Arts Education & Impact

Leaders in educational research conclude that arts education has positive effects on academic and behavioral outcomes.*

As a non-profit organization, the revenues from our programming at Walton Arts Center and the Walmart AMP support learning and education programs that ensure that the arts remain an essential part of the lives of students, teachers and families in Northwest Arkansas. Through the generous support of our sponsors, most of our school programs are offered at low or no cost.

“It’s a matter of equity. All students should have access to arts-infused learning, which has proved to be an effective strategy to improve engagement and 21stcentury skills.” -L. Earl Franks, Executive Director, National Association of Elementary School Principals, Educational Commission of the States July 2018 Report

Student Programs

Student Programs

Through the Classroom Series and our advocacy efforts, we work to provide every student in Northwest Arkansas access to arts field trips. Schools that pledge to bring every classroom to a Walton Arts Center performance during the school year received expanded benefits and support through our 100% School Partner Initiative.

Walton Arts Center brings Arkansas History to life via our Arkansas History Through the Arts Program which features Digging Up Arkansas, the original play about Arkansas history created for 3rd and 4th graders. A recent study on the effectiveness of Digging Up Arkansas found that students who learned Arkansas history through the play gained historical content knowledge, enthusiasm for learning about history, historical empathy and interest in the performing arts.

Teacher Programs

Teacher Programs

In 1991, nine partnership teams from Alaska to Arkansas to Massachusetts joined the John F. Kennedy Center for the Performing Arts in efforts to increase students’ access to the arts through professional development for teachers. Walton Arts Center and Northwest Arkansas Education Service Cooperative Partnership Team (Arkansas ’91) was among these founders. Twenty-seven years later, there are 96 partnership teams in 39 states and the District of Columbia. In 2016 these teams provided more than 1,000 learning events serving 30,579 teachers and teaching artists. Arkansas ‘91 is among the leading partnerships that provide in-depth professional development for teachers.

Arts With Education (AWE) Institute prepares teachers to use the arts to make teaching across the curriculum more engaging and effective (recent focus: literacy, social studies, classroom management).

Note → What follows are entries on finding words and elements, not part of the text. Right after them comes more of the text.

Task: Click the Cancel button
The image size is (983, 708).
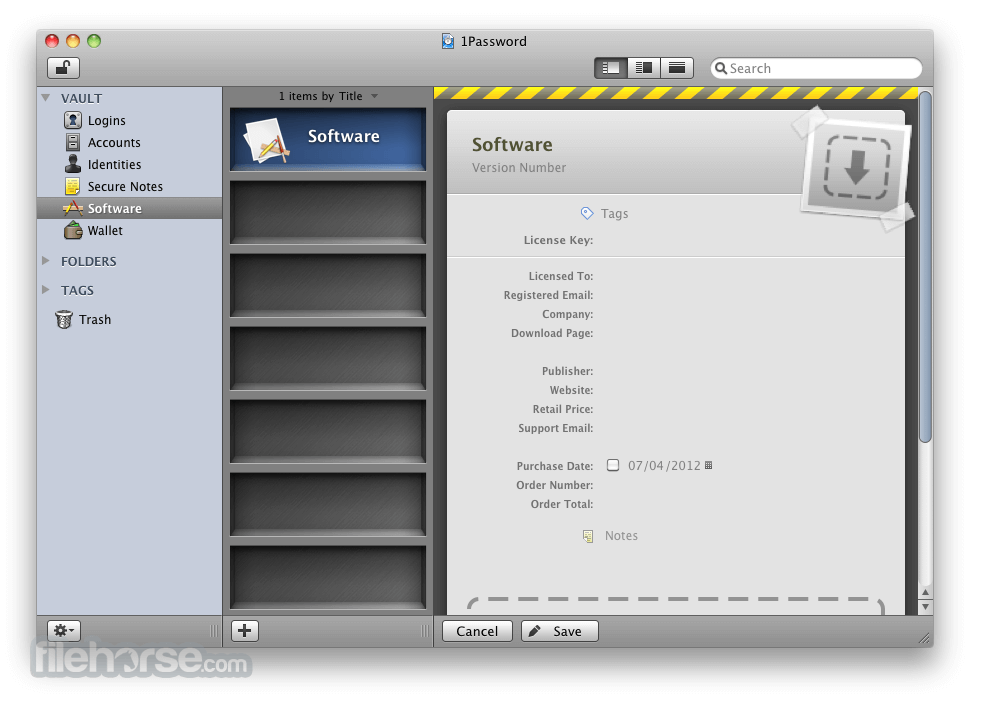Action: click(477, 631)
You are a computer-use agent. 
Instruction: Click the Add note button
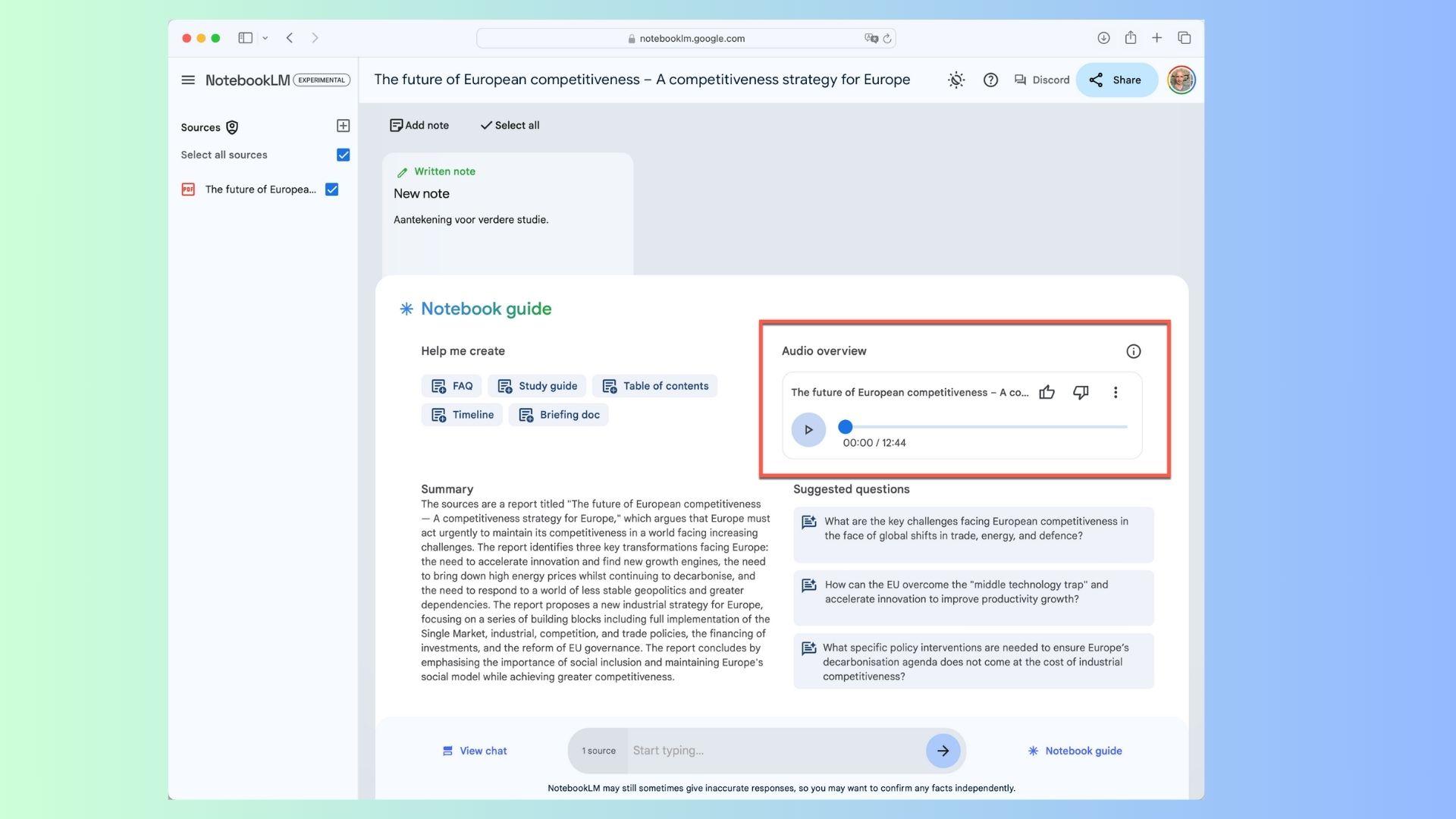(x=419, y=125)
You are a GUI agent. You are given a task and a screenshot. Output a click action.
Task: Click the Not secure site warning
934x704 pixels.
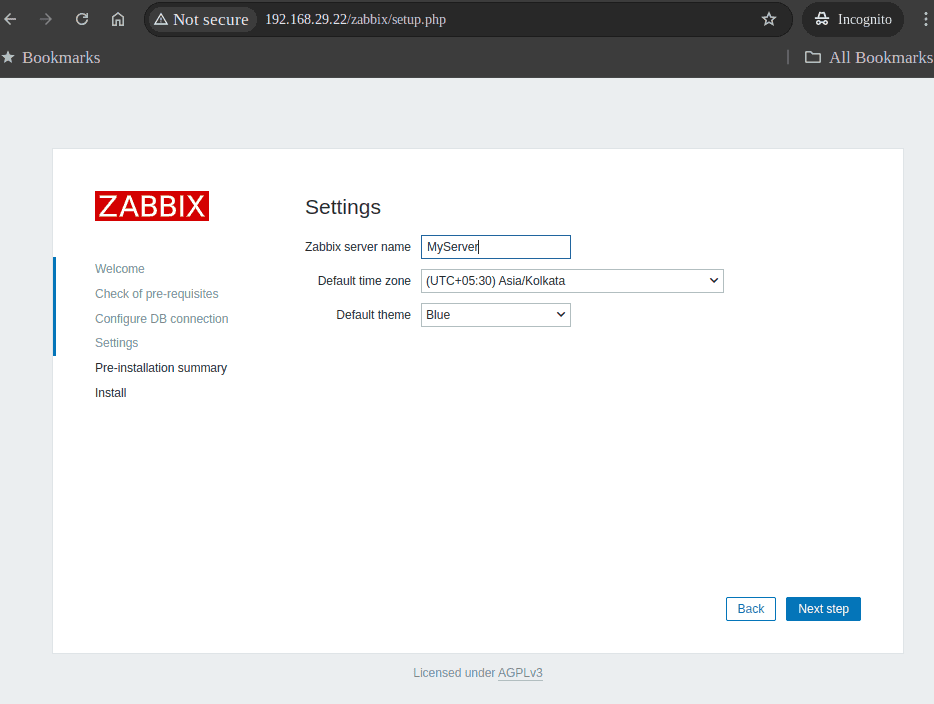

AWE engages teachers in hands-on, interactive workshops presented by John F. Kennedy Center teaching artists. Each year Walton Arts Center trains approximately 40 teachers and teaching artists at AWE.

The SmART residency is a year-long professional development residency, funded in part by the Arkansas Arts Council, supporting teachers to include the arts across the curriculum and to help students achieve in literacy and their ability to collaborate.

“Arts Integration strategies are more effective in impacting student content retention and behavior. Putting students in charge of their questioning and learning is part of our Evaluation System as teachers (TESS). Using AWE strategies makes it very easy to reach the distinguished category in the TESS Instruction Component.” - Courtney Anderson, Bayyari Elementary, Springdale Public Schools

By The Numbers

By the Numbers:

  • In total to date more than 600,000 students and teachers have been served by our arts education programs since 2001
  • More than 26,000 students from nearly 90 schools annually experience a live performance at Walton Arts Center as part of the Classroom Series season
  • Each year, nearly 100 teachers and teaching artists learn to use the arts to teach core curriculum subjects like literacy, social studies and science. These exemplary educators brought the arts to more than 1,000 students, kindergarten through high school.
  • Walton Arts Center has been a partner with the John F. Kennedy Center for the Performing Arts for 27 years and Kennedy Center arts integration training provider.
  • More than 69,000 students in 75 Arkansas counties have learned about Arkansas History through the arts programs since 2013.

*Elpus, K. (2013). Arts education and positive youth development: Cognitive, behavioral, and social outcomes of adolescents who study the arts. National Endowment for the Arts.

Catterall, James S. (2009). Doing well and doing good by doing art: The effects of education in the visual and performing arts on the achievements and values of young adults. Los Angeles/London: Imagination Group/I-Group Books.